## Task requirements
Leave every picture out. Set down all the lines below exactly.

## Saved data entries
· · · · ·

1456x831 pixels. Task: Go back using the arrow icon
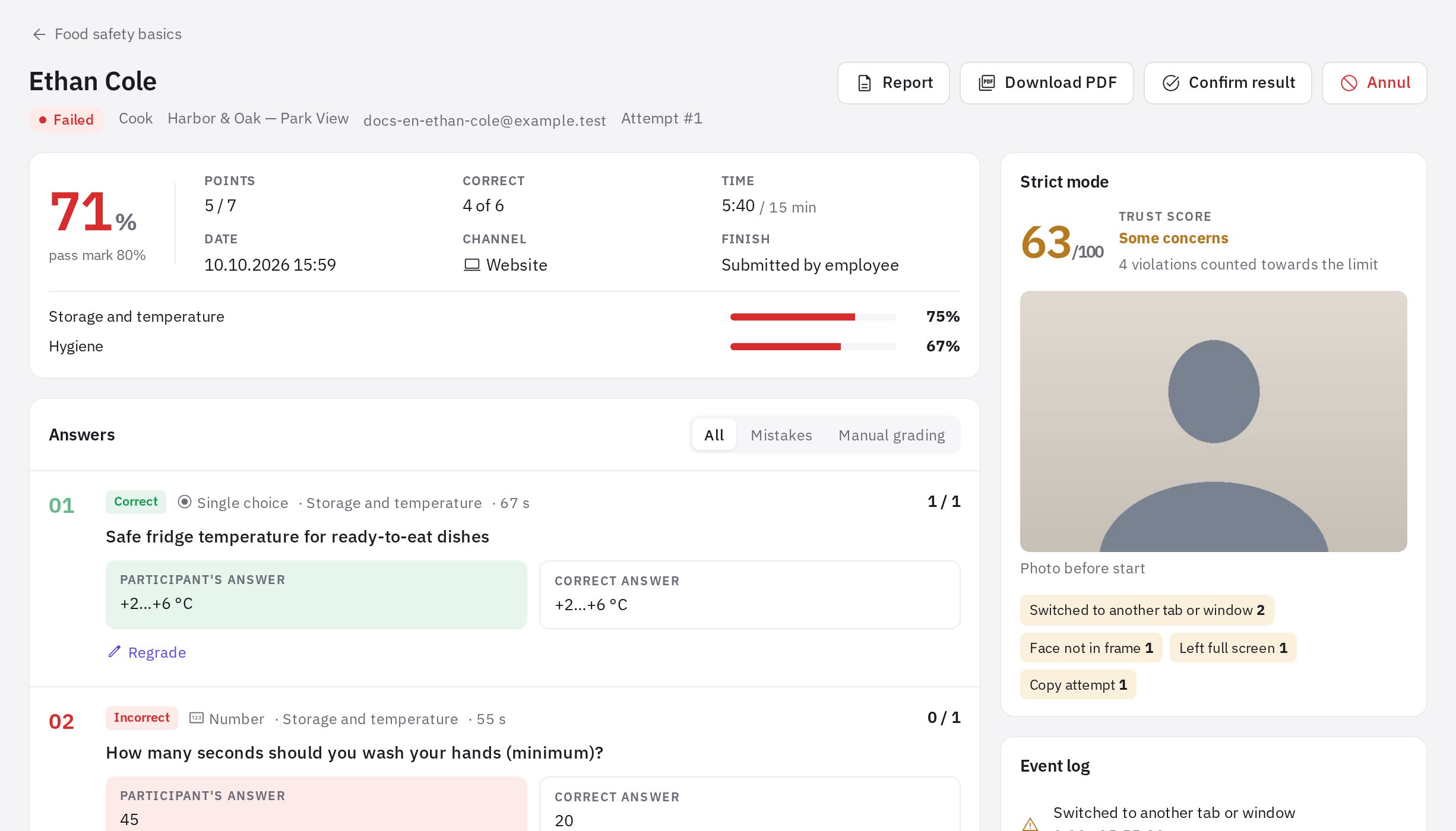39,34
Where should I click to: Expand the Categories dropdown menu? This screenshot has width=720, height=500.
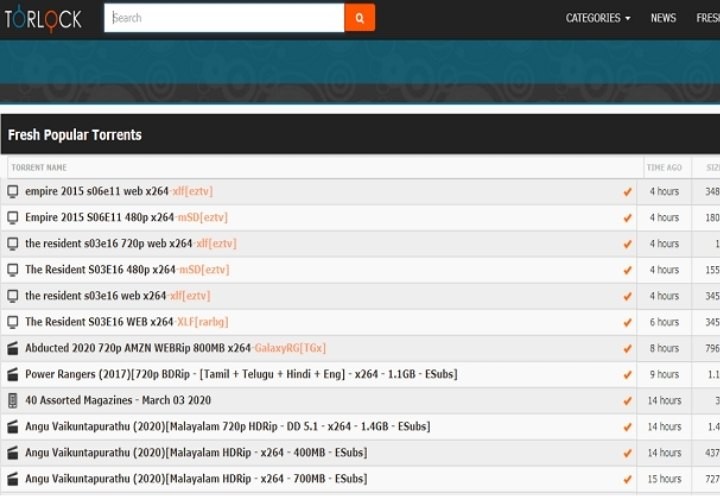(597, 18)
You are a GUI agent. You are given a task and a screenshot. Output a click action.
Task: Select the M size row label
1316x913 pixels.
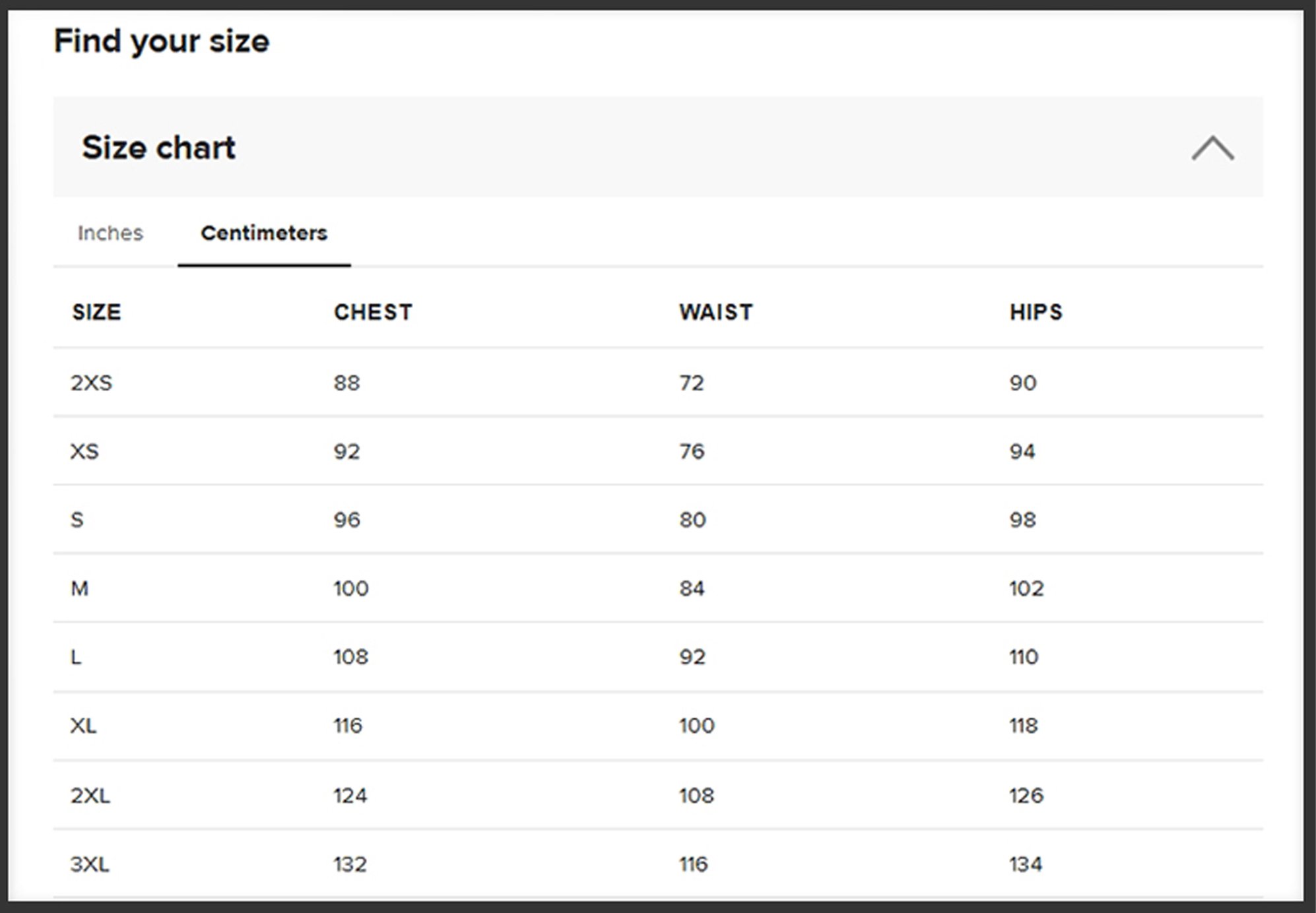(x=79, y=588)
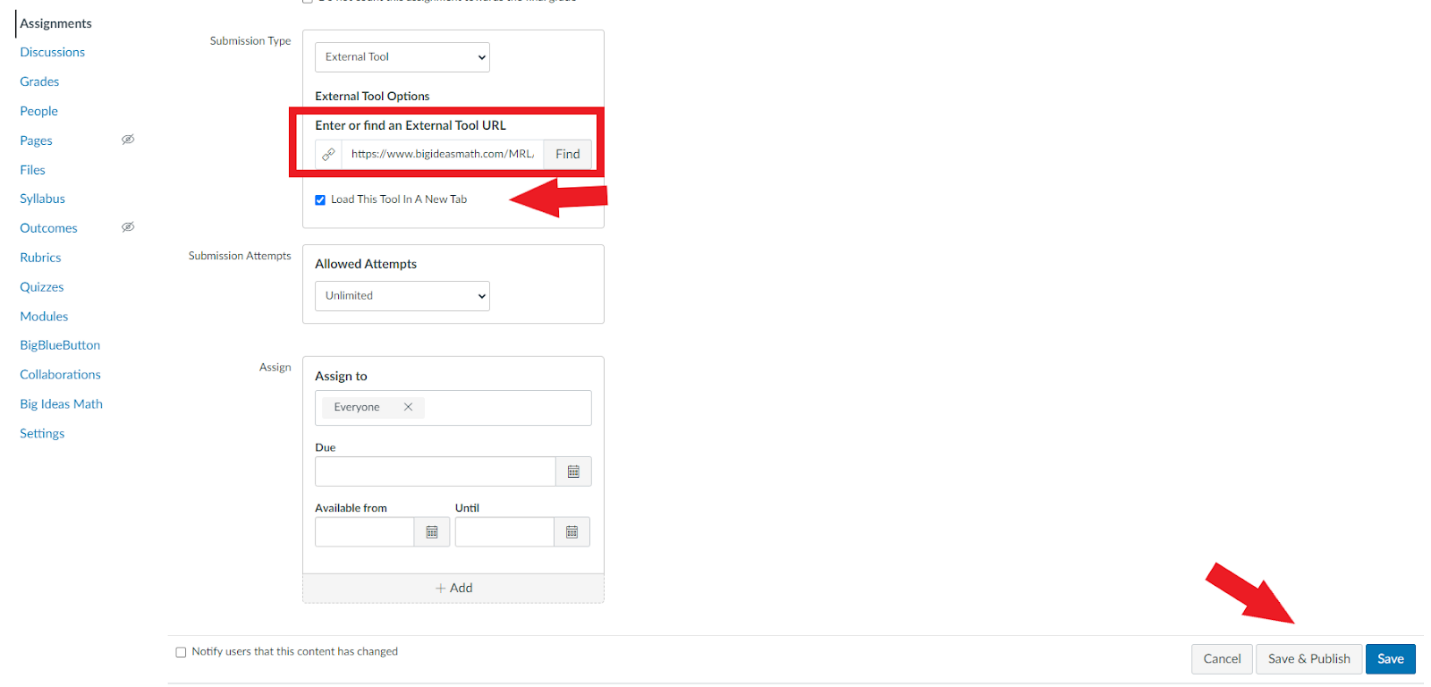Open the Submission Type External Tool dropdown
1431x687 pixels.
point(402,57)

· · · · ·

## Completed exercise
1456x831 pixels. Task: Go back using the arrow icon
39,34
Where should I click to: Expand the Categories dropdown menu? This screenshot has width=720, height=500.
(597, 18)
You are a GUI agent. You are given a task and a screenshot. Output a click action.
Task: Select the M size row label
1316x913 pixels.
(x=79, y=588)
Open the Submission Type External Tool dropdown
1431x687 pixels.
point(402,57)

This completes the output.